■ Passage for review ■
+-------+

At a recent breakfast in Napa, a doctor confessed that he was totally upset and distraught because of our national politics. I advised him, based on my more than a quarter-century in Washington, D.C., just to stop watching the TV news and talk shows. Everyone at the table chuckled, but I was serious.
Especially in these days of instant comment and analysis of every permutation and combination of presidential and congressional antics, it’s useful to step back, take a deep breath, and recognize that big things change – if they do at all – slowly.
It is doubtful that we will ever get in this Congress any overhaul of Obamacare. The Republicans just don’t have the political strength to navigate the turbulent waters between the Scylla of conservative rejectionists and the Charybdis of Medicaid-minded moderates. The votes aren’t there, especially in the Senate. And in the background is a policy-free White House that would simply like to declare victory and move on.

+-------+

■ Data segment ■

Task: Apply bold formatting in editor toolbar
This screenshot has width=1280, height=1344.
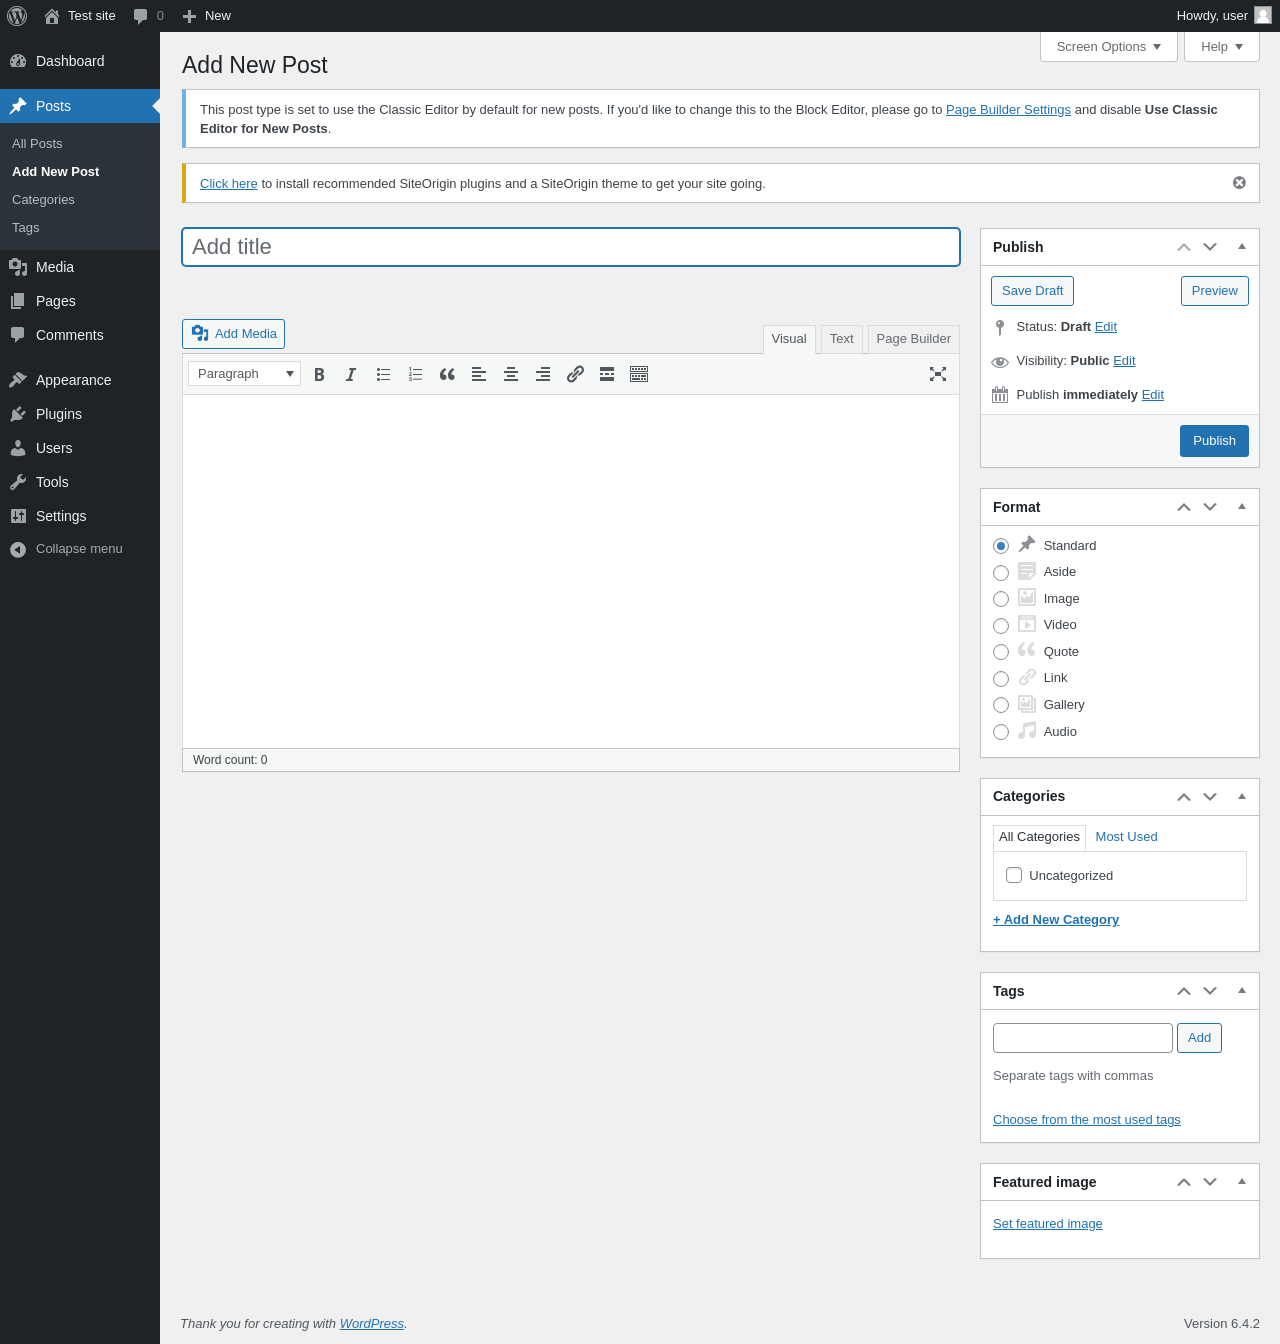Action: point(319,374)
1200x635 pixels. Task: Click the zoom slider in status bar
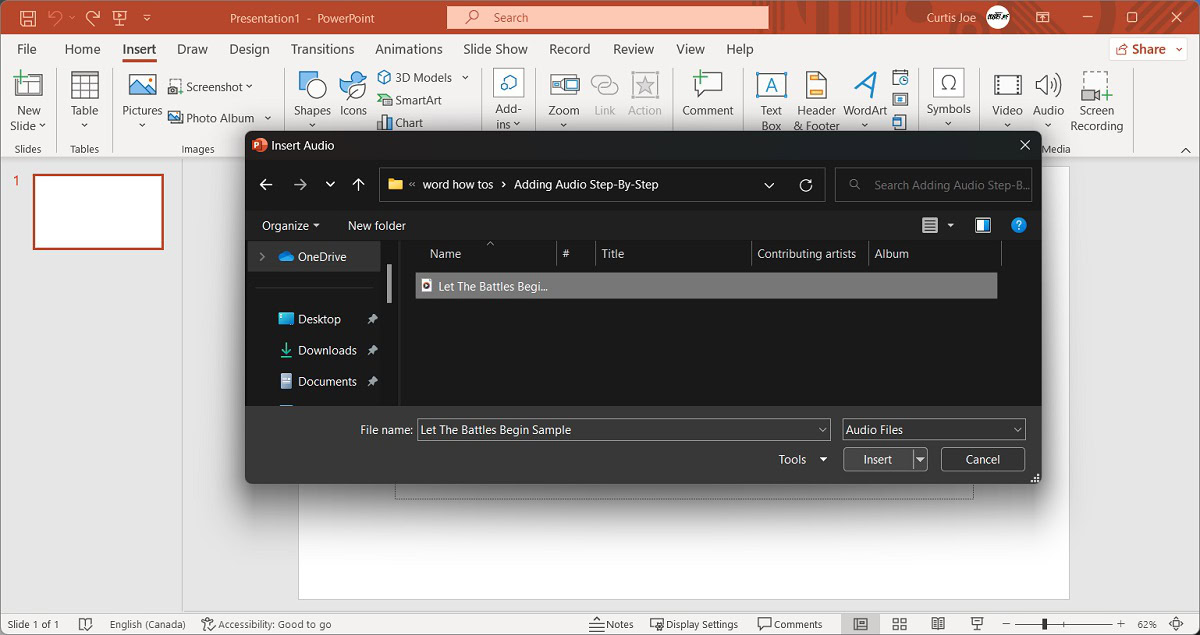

+-------+

■ Using the information ■
[a] According to the commentary on national politics, how long has the writer spent in Washington, D.C.?
[b] Reproduce the portion of the commentary on national politics between "It is doubtful" and "and move on.", inclusive.
The data has no connection to the text.

■ Answer section ■
[a] More than a quarter-century.

[b]
It is doubtful that we will ever get in this Congress any overhaul of Obamacare. The Republicans just don’t have the political strength to navigate the turbulent waters between the Scylla of conservative rejectionists and the Charybdis of Medicaid-minded moderates. The votes aren’t there, especially in the Senate. And in the background is a policy-free White House that would simply like to declare victory and move on.